The email, first printed by SI.com, challenges the faction of player agents who wish to decertify the union and it also hints that there may be some division growing between the league's 29 owners.

"The most recent meetings in New York were effective," Fisher wrote. "What you have been told by your agents, representatives and the media is probably speculative and inaccurate.

"What actually happened in those meetings was discussion, brainstorming and a sharing of options by both sides. The turning point this past Tuesday was not a disagreement between the players and the owners. It was actually a fundamental divide between the owners internally. They could not agree with each other on specific points of the deal and therefore it caused conflict within the league and its owners."

Sources confirm to ESPN The Magazine's Chris Broussard that there were disagreements among owners.

Owners and players initially found reason for optimism during Tuesday's meetings. Commissioner David Stern and Peter Holt, the head of the owners' executive committee, felt that the players' proposal to take 52 or 53 percent of basketball-related income, compared to 57 under the previous agreement, was basically fair, sources said.

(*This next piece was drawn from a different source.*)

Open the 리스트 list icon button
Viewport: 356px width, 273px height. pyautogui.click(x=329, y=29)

Owners were seriously considering coming off of their demand for a salary freeze and would allow players' future earnings to be tied into the league's revenue growth, a critical point for players. The owners also were willing to allow the players to maintain their current salaries, without rollbacks, sources said.

But when the owners left the players to meet among themselves for around three hours, Cleveland's Dan Gilbert and Phoenix's Robert Sarver expressed their dissatisfaction with many of the points, sources said. The sources said that the Knicks' James Dolan and the Lakers' Jerry Buss were visibly annoyed by the hardline demands of Gilbert and Sarver.

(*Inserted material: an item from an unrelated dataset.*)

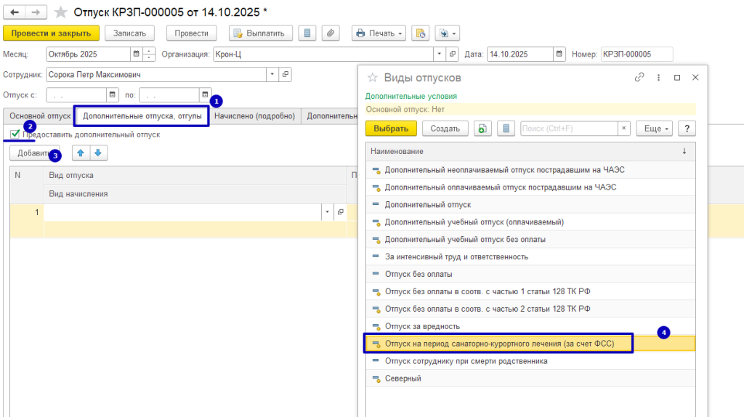The width and height of the screenshot is (744, 417).
Task: Clear the search field with the X icon
Action: point(623,129)
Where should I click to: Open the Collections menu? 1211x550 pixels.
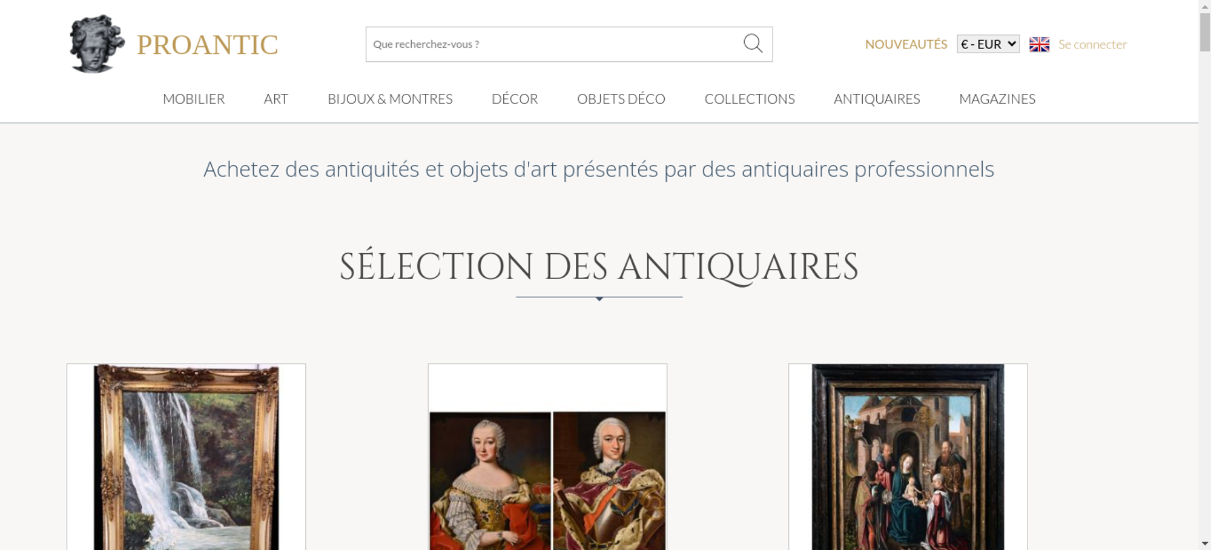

Owners now are working on ironing out those differences Thursday in Dallas.

Meanwhile, with decertification surely to be a hot-button issue at the union's Vegas meeting, which was expected to draw more than 70 players, Fisher used his letter to challenge the motives of the agents seeking to disband the NBPA.

"What would be appreciated by the 400-plus players would be the support of our agents and constructive ideas, suggestions and solutions that are in our best interests," wrote Fisher. "Not the push for a drastic move that leaves their players without a union, without pensions, without health care. We just aren't there."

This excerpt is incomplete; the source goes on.